Help, my 14 year old daughter has started throwing things at me. Her twin sister isn't much better. Both shout and are sarcastic, rude and disrespectful if they don't get their own way, and the former can't say a word unless she shouts.
I feel that I have tried to reason with them since they were small, and allowed them to express their opinions, which is something I couldn't do with my own parents. Now they are throwing it back at me so that I feel powerless against all of my family, parents and children. I feel my only way out is for me to leave the household, although if they start getting properly violent instead of just threatening it I will have to call social services. My husband isn't much help to be honest as he has been diagnosed with depression, so he just withdraws to the bedroom if it all gets too much. Perhaps chucking them out is the only option, because I am beginning to hate them for making my life a misery. I can only relax and enjoy myself when I am out of the house.
Note in public their behaviour is impeccable....go figure!
One of their issues is that we don't do much with them. Well this is true, but I have a disability so I can't go swimming with them. Neither of them can cycle, and they are into riding and animals, while I am into dancing and music. They like theme parks, but although we have taken them, neither of us likes the rides, so neither of us goes on with them, and watching isn't good enough. None of us has the same interests. I have tried to get them involved with my choir, but they aren't interested, other than coming to concerts every so often.
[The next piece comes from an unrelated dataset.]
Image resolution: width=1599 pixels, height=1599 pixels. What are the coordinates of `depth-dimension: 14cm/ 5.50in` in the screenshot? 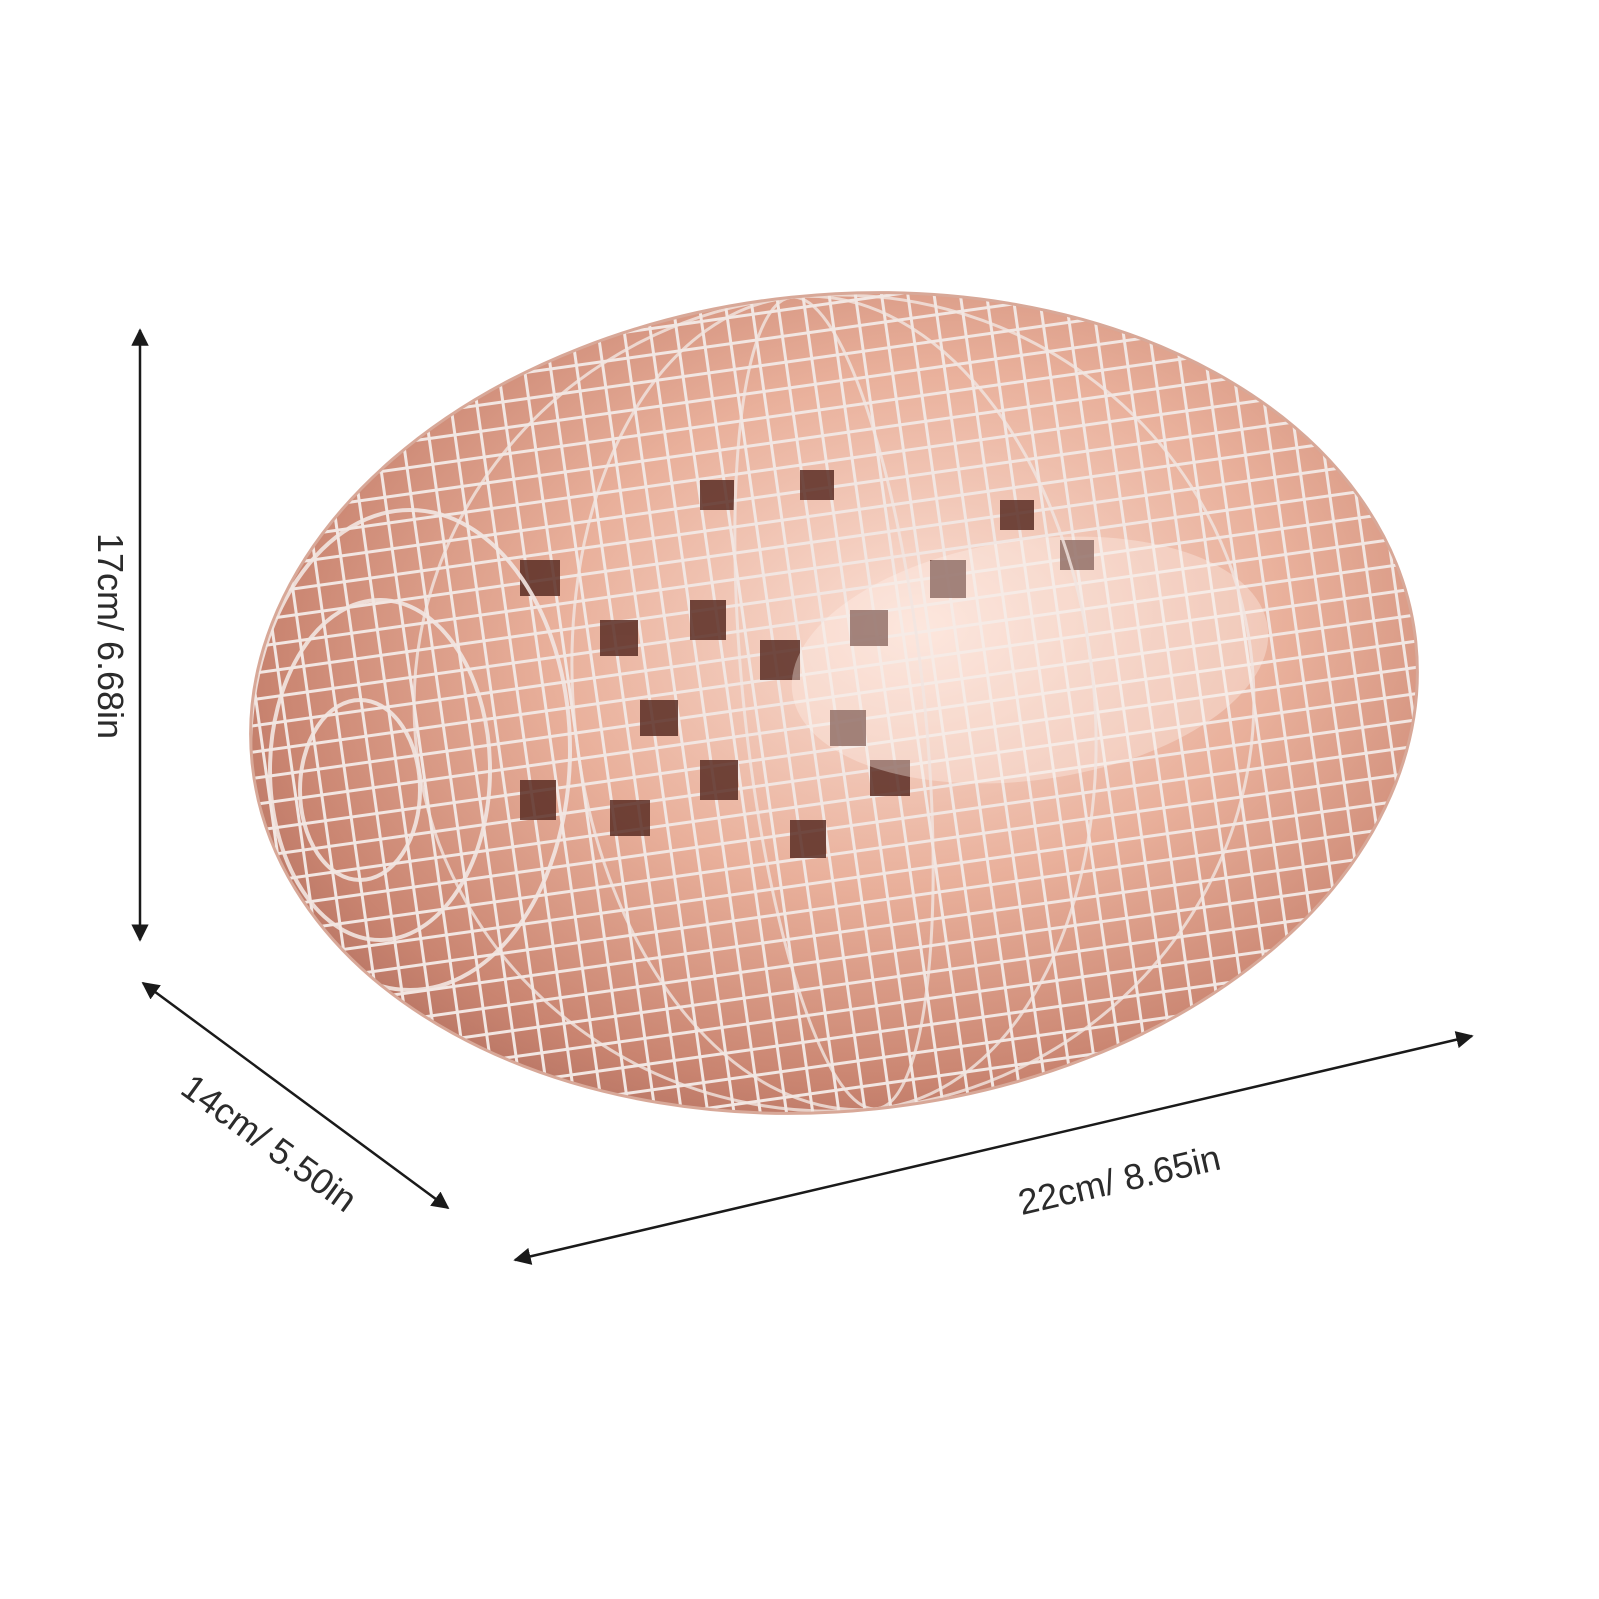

The trouble is we have taken them to things, but because its not the same as what they friends say they are doing, its not good enough for them.
My daughter is currently unhappy with me because she wants to change riding school, but I have refused to do the research for it, as I am happy with the current riding school. She however doesn't want to have to make the phone calls to get her questions answered about volunteering to work with the horses as well as the cost of lessons.
I am just feeling overwhelmed and inadequate, and don't know whether I'm raising monsters. I suspect not in the long run, but in the short term I can't put up with the constant shouting and the fact that their angry feelings are turning into a physical realtity. Every day I feel like contacting social services.